**EXTRAIT DU DOCUMENT:**
━━━━━━━━━━━━━━━━━━━━━━━━━━━━━━
Dans le document de recherche, intitulé «A qui profite la stratégie tunisienne pour l’hydrogène vert ? » l'autrice Aïda Delpuech soutient que dans la course au développement de cette alternative verte, tant la Tunisie que son partenaire, l'Allemagne, n'ont pas suffisamment évalué l'impact environnemental et social d'une telle stratégie sur la Tunisie ni consulté les acteurs et actrices de la société civile et les communautés locales potentiellement affectées.

« Pour que l'hydrogène vert soit à la hauteur de son potentiel en tant qu'énergie propre, il doit y avoir une discussion claire autour de ses potentiels coûts sociaux et environnementaux en Tunisie. Une telle discussion devrait impliquer un segment beaucoup plus large de parties prenantes que ce que nous avons vu jusqu'à présent », a déclaré Zied Boussen, chargé de recherche sur la Tunisie à l'Arab Reform Initiative.

La Tunisie s’est lancée début 2022 dans l'élaboration de sa stratégie nationale pour l'hydrogène vert, qu'elle souhaite finaliser d'ici 2024. Le pays a déjà annoncé qu'il privilégierait l'exportation de ce carburant vert à son utilisation locale. L'Allemagne est un partenaire clé de la Tunisie dans le développement de cette ressource. En décembre 2020, la Tunisie et l'Allemagne ont signé un accord de coopération de 31 millions d'euros pour développer ce nouveau secteur.
━━━━━━━━━━━━━━━━━━━━━━━━━━━━━━
**TÂCHE DONNÉE 1:** Pouvez-vous transcrire fidèlement le passage de l'extrait sur l'hydrogène vert en Tunisie qui va de « Dans le document » jusqu'à « l'Arab Reform Initiative. » ?

**ENREGISTREMENTS À TRAITER:**
━━━━━━━━━━━━━━━━━━━━━━━━━━━━━━
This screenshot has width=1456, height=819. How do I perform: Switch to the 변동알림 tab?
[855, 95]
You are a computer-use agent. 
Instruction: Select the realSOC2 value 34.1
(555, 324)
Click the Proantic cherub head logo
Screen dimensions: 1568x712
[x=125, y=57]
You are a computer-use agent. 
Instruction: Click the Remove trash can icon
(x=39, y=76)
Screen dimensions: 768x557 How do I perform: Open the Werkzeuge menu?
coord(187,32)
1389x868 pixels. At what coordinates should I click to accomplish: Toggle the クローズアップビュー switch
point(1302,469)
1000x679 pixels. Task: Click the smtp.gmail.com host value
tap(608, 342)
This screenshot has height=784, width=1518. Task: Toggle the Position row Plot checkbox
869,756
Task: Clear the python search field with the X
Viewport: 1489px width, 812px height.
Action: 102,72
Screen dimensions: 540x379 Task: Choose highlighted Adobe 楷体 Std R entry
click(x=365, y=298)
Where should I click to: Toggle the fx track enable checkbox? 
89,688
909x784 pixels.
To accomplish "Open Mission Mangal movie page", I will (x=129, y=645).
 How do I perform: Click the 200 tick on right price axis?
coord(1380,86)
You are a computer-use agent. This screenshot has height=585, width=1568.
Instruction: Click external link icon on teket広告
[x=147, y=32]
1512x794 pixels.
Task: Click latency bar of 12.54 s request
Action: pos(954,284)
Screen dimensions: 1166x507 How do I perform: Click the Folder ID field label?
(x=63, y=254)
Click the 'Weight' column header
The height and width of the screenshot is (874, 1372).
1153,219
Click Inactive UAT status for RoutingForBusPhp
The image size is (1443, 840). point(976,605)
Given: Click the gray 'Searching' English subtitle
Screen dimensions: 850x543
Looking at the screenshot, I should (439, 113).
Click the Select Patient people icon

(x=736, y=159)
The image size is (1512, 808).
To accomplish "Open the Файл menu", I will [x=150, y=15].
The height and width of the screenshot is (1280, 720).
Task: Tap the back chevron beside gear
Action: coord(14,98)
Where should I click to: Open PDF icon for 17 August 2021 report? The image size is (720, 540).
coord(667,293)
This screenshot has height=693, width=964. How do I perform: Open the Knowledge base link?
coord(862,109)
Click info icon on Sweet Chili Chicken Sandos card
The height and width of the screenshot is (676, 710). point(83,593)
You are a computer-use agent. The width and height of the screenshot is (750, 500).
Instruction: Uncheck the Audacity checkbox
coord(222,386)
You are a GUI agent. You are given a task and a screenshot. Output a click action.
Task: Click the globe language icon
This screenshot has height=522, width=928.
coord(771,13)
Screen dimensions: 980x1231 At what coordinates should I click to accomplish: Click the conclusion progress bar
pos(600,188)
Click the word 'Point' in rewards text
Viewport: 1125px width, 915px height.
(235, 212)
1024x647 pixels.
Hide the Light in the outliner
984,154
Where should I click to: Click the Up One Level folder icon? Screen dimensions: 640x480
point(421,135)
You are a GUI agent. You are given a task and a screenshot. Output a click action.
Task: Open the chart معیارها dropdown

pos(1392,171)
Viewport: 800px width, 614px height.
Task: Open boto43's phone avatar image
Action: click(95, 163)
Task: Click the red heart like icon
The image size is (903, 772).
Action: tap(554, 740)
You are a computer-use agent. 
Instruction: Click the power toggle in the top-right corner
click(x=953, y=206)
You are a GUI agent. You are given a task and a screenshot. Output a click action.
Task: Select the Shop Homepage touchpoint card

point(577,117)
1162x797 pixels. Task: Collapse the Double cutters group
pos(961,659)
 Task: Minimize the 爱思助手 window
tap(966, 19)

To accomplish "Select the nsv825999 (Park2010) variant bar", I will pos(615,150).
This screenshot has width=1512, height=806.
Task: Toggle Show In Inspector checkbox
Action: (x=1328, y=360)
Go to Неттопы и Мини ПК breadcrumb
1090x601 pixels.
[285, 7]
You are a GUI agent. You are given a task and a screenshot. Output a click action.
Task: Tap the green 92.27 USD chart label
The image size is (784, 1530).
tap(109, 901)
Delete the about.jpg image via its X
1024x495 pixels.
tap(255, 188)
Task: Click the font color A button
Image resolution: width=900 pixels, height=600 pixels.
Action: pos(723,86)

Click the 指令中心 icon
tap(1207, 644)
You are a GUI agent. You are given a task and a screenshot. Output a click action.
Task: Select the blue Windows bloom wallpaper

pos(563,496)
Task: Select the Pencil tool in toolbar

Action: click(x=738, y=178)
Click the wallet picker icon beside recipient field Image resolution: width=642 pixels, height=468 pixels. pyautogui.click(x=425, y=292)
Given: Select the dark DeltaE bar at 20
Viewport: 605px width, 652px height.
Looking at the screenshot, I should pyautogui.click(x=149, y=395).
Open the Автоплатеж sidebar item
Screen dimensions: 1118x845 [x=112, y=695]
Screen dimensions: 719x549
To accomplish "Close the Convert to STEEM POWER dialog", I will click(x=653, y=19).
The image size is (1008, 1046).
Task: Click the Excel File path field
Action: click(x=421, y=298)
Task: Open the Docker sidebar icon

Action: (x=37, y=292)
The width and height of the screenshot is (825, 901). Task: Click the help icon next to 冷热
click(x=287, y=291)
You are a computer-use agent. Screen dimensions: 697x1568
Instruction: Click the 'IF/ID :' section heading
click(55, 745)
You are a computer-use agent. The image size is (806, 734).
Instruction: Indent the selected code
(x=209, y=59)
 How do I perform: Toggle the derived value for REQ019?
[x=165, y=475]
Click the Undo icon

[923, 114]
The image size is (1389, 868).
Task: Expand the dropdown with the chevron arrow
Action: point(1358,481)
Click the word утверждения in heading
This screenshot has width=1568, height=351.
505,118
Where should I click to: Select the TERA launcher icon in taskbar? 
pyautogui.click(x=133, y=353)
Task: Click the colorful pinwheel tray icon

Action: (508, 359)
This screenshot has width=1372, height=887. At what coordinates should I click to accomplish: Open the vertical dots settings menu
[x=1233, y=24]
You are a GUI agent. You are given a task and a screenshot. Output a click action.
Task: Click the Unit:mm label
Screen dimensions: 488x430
━━━━━━━━━━━━━━━━━━━━━━━━━━━━━━
**TÂCHE DONNÉE 2:** Pouvez-vous reproduire mot pour mot les enregistrements, depuis leur début jusqu'à la ligne contenant « Looking at the screenshot, I should (439, 113). » incluse, et rien d'autre ?

**RÉPONSE ATTENDUE 1:**
Dans le document de recherche, intitulé «A qui profite la stratégie tunisienne pour l’hydrogène vert ? » l'autrice Aïda Delpuech soutient que dans la course au développement de cette alternative verte, tant la Tunisie que son partenaire, l'Allemagne, n'ont pas suffisamment évalué l'impact environnemental et social d'une telle stratégie sur la Tunisie ni consulté les acteurs et actrices de la société civile et les communautés locales potentiellement affectées.

« Pour que l'hydrogène vert soit à la hauteur de son potentiel en tant qu'énergie propre, il doit y avoir une discussion claire autour de ses potentiels coûts sociaux et environnementaux en Tunisie. Une telle discussion devrait impliquer un segment beaucoup plus large de parties prenantes que ce que nous avons vu jusqu'à présent », a déclaré Zied Boussen, chargé de recherche sur la Tunisie à l'Arab Reform Initiative.

**RÉPONSE ATTENDUE 2:**
This screenshot has width=1456, height=819. How do I perform: Switch to the 변동알림 tab?
[855, 95]
You are a computer-use agent. 
Instruction: Select the realSOC2 value 34.1
(555, 324)
Click the Proantic cherub head logo
Screen dimensions: 1568x712
[x=125, y=57]
You are a computer-use agent. 
Instruction: Click the Remove trash can icon
(x=39, y=76)
Screen dimensions: 768x557 How do I perform: Open the Werkzeuge menu?
coord(187,32)
1389x868 pixels. At what coordinates should I click to accomplish: Toggle the クローズアップビュー switch
point(1302,469)
1000x679 pixels. Task: Click the smtp.gmail.com host value
tap(608, 342)
This screenshot has height=784, width=1518. Task: Toggle the Position row Plot checkbox
869,756
Task: Clear the python search field with the X
Viewport: 1489px width, 812px height.
Action: 102,72
Screen dimensions: 540x379 Task: Choose highlighted Adobe 楷体 Std R entry
click(x=365, y=298)
Where should I click to: Toggle the fx track enable checkbox? 
89,688
909x784 pixels.
To accomplish "Open Mission Mangal movie page", I will (x=129, y=645).
 How do I perform: Click the 200 tick on right price axis?
coord(1380,86)
You are a computer-use agent. This screenshot has height=585, width=1568.
Instruction: Click external link icon on teket広告
[x=147, y=32]
1512x794 pixels.
Task: Click latency bar of 12.54 s request
Action: pos(954,284)
Screen dimensions: 1166x507 How do I perform: Click the Folder ID field label?
(x=63, y=254)
Click the 'Weight' column header
The height and width of the screenshot is (874, 1372).
1153,219
Click Inactive UAT status for RoutingForBusPhp
The image size is (1443, 840). point(976,605)
Given: Click the gray 'Searching' English subtitle
Screen dimensions: 850x543
Looking at the screenshot, I should (439, 113).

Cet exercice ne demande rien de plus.